Preparations underway for all of the five dam sites have already borne the hallmarks of large-scale development projects in Burma whereby human rights abuses and lack of consultation with local people is the norm. Land confiscation, forced relocation and conflict have already disenfranchised tens of thousands of people living along the river who remain isolated from the decision-making process. A 100 km highway construction project begun in 2012 to provide access to the Kunlong dam site is implicated in the loss of land, homes and crops for more than 20,000 people from about 60 villages, the Shan Human Rights Foundation reported in February 2014. The affected people reportedly received no prior consultation about the road project, or compensation for their lands or livelihoods.
The Maidong dam, known as the Ta Sang dam before its recent relocation, is slated to be among the largest investment projects in Burma, and will have a total estimated capacity of 7000 MW. Thana Puttangsri, President of EGAT International Limited, a subsidiary of Thailand’s state-owned electricity generating outfit, EGAT, told the Bangkok Post in November 2014 that he expected to sign a Memorandum of Understanding with the Burmese government this year to purchase 6300 MW of power from the Maidong dam project over a 40 year contract, the remaining 700 MW will be sold back to Burma.
At a parliamentary session last year Deputy Minister of Electrical Power Maw Thar Htwe assured the lower house that the Maidong hydropower project would be implemented with a focus on domestic needs, the Democratic Voice of Burma reported. He said that electrical distribution would benefit Burma’s population and vowed that the ministry would consult local communities about their concerns. A public consultation was reportedly carried out for the project on March 10, but no results from the consultation have yet been made publicly available. Sai Khur Hseng commented that accessing the site to gain information on progress has become near impossible since the Burmese Army mans checkpoints all along the access routes to the site.
Hostilities along the Salween continue to be linked to the need to secure both access routes to and the dam sites themselves. The Burma Rivers Network recently issued a press release in which the group called for an immediate halt to Salween dam projects, “which are fuelling war and violating the rights of local peoples.”
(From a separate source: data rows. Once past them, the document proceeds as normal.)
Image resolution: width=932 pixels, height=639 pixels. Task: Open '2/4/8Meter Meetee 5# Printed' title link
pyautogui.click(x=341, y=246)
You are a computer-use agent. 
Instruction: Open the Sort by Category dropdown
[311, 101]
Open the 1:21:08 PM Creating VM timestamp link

Fighting in October 2014 between the Burma Army-affiliated Border Guard Force (BGF) and the Democratic Karen Benevolent Army’s (DKBA) 5th brigade resulted in the DKBA abandoning their posts at Kan Nyi Naung village, which is 15 minutes by boat south of the Hatgyi dam site in Karen State. The subsequent expansion of the BGF camp into Kan Nyi Naung led the NGO Karen Rivers Watch to call the conflict at Kan Nyi Naung “part of a calculated military strategy” as part of a drive to control territory, “possibly motivated by plans to construct the Hatgyi Dam on the Salween River.”
Urging Chinese and Thai hydropower companies descending on the Salween to allow the peace process to materialize before proceeding with the dam projects, Pianporn Deetes said: “This is the reverse part of the story, they [local people] are fleeing for their lives, they are going to the border, they are hiding themselves in the jungle, their land has been confiscated, and the dam is being built. What will they have when peace returns to their home? It will be under a reservoir, it will be under the ownership of the dam company.”
Puttering in Saw Nyan Win’s boat back to the east riverbank, we drift past people working in peanut fields on the wide fertile plains. The fields are dusty and scorching under the hot sun, but soon they will be flooded in the natural seasonal floods that bring nutrience for next season’s crops. Here in the slow heat it is hard to imagine the flurry of furtive activity upstream that stands to change everything along the river’s path.